In the verses below Paul spoke in current and past tense stating that we even though alive we have been already seated with Christ spiritually thus we reign on thrones with Jesus now


Ephesians 2:4-6

4 But because of his great love for us, God, who is rich in mercy,
5 made us alive with Christ even when we were dead in transgressions—it is by grace you have been saved.
6 And God raised us up with Christ and seated us with him in the heavenly realms in Christ Jesus,
What, specifically, leads you to conclude Paul thought we'd still be around two millennia later?
 
What, specifically, leads you to conclude Paul thought we'd still be around two millennia later?

Hi, I never mentioned that he thought that because I don't know if he did or not.

For clarification what's that to do with the OP?
 
Hi, I never mentioned that he thought that because I don't know if he did or not.

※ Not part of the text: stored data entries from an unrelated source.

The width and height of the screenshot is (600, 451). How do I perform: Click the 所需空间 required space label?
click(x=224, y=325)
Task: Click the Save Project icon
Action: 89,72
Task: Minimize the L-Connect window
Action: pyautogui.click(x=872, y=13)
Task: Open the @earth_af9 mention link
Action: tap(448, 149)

For clarification what's that to do with the OP?
No, it was not mentioned, but that is the necessary implication of the "current" in the title of the op. There are other implications, which I may inquire about later, but for now my question is valid given the assertion of "current." Note the wording is curious because "was" is used with "current." It says, whether intended or not, the 21st century "reality" is what Paul was writing about in the first century, and the op does so using a verse written by John, not Paul.

That's what my question has to do with the op.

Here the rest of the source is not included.